TOPICA PICTUS こざかほんまち
2019年11月から2020年2月末にかけ、造形作家で批評家の岡崎乾二郎さん(1955年生まれ)の大規模な個展「岡﨑乾二郎-視覚のカイソウ」があった豊田市美術館で、2020年10月17日〜12月13日、特集展示「岡﨑乾二郎 TOPICA PICTUS こざかほんまち」が開催されている。
「岡﨑乾二郎-視覚のカイソウ」については、「岡﨑乾二郎 視覚のカイソウ 豊田市美術館 岡崎乾二郎さんの全貌紹介 講演から読み解く」を参照。
豊田での「視覚のカイソウ」 展終幕後、世界中がコロナ禍による危機と不安に陥る中、岡﨑さんは外出も困難な状況下でアトリエにこもり、3月から6月にかけ、集中的に150点を超える絵画シリーズ「TOPICA PICTUS」を手がけた。
岡崎さんは、「世界にさまざまな場所があり、無数の考えるべき問題=トピック(アリストテレスによるTOPICA)があるように、絵画はそれぞれ固有の問題、特別の場所に向き合って制作される」としている。
そのことこそが「それぞれの絵を独自のものとし、その無数の場所のネットワークが世界を編み上げている」と岡﨑さんは説明している。
この絵画シリーズは分割され、時期をずらしながら、各地で展示される予定。
10月中旬時点では、東京国立近代美術館、 Takuro Someya Contemporary Art(東京) 、 南天子画廊(東京) の4カ所で分散的に展示されることが決まっている。

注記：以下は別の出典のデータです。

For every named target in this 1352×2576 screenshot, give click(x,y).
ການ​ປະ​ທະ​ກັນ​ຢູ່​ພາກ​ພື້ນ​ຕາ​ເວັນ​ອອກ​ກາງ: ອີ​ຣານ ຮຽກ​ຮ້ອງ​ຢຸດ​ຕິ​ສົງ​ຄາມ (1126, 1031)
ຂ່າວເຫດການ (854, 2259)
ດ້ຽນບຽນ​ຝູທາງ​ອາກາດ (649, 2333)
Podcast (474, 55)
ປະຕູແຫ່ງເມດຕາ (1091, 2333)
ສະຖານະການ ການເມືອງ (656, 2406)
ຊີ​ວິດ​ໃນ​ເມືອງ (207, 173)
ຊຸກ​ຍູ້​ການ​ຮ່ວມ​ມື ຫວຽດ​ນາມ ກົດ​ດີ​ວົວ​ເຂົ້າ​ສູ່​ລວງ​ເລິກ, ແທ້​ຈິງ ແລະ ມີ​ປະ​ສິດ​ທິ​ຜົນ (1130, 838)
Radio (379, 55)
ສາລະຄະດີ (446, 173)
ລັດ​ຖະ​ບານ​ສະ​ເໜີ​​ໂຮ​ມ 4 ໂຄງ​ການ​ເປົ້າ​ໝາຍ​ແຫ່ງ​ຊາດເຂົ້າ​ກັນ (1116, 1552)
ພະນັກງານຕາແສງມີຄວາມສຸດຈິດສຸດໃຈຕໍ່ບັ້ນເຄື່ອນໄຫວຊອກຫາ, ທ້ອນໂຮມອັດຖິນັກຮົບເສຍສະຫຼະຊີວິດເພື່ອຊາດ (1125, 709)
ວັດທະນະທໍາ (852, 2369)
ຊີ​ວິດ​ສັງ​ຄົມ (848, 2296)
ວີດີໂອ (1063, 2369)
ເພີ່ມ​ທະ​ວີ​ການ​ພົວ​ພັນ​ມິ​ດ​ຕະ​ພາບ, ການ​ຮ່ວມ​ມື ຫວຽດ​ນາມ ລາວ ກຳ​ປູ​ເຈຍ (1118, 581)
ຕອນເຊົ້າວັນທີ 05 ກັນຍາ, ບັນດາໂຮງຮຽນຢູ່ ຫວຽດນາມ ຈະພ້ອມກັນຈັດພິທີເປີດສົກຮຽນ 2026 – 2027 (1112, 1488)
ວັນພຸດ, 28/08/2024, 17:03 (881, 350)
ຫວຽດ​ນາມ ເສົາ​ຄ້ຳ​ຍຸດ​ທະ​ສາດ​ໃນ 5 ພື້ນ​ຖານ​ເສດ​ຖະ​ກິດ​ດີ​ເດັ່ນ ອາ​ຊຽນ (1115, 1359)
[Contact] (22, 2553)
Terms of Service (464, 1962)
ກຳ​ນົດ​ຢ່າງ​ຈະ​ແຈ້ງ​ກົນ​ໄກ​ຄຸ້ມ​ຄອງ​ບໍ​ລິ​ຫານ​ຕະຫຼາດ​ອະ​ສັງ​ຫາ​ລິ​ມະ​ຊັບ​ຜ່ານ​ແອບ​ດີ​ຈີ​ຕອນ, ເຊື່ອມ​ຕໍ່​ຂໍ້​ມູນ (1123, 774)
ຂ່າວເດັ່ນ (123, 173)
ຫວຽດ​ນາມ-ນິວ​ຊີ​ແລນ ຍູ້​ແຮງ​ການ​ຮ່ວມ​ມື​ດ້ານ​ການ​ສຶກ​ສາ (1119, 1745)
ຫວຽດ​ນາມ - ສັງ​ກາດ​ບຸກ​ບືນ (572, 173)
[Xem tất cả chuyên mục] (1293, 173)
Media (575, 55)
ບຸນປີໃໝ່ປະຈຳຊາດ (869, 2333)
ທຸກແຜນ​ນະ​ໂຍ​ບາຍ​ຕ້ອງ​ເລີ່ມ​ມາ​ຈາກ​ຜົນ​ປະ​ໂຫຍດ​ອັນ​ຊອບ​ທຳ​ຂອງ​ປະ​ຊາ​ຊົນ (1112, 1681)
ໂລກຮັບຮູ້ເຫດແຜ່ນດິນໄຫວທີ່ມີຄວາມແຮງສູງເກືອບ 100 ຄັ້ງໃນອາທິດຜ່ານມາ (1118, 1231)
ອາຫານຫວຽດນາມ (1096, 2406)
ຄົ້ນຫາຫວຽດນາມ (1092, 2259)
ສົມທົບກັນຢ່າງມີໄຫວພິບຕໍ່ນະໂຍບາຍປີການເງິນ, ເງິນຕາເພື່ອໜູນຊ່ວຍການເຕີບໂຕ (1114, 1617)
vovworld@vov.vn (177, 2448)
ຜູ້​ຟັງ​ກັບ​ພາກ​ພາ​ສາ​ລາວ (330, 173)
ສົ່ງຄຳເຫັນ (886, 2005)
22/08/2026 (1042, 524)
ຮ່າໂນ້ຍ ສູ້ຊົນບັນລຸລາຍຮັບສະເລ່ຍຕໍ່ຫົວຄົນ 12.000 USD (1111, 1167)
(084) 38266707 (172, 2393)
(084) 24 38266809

各会場では、展示場所のある地名が展覧会タイトルになっている。
特集展示「岡﨑乾二郎 TOPICA PICTUS こざかほんまち」(10月17日〜12月13日、豊田市美術館)、「TOPICA PICTUS たけばし」(2020年11月3日〜2021年2月23日、東京国立近代美術館)、「TOPICA PICTUS てんのうず」(10月31日〜12月12日、Takuro Someya Contemporary Art)、「TOPICA PICTUS きょうばし」(11月6日〜12月12日、南天子画廊)である。
その全貌は、場所なき場所として、画集『TOPICA PICTUS』にまとめられ、そこでのみ見ることができる。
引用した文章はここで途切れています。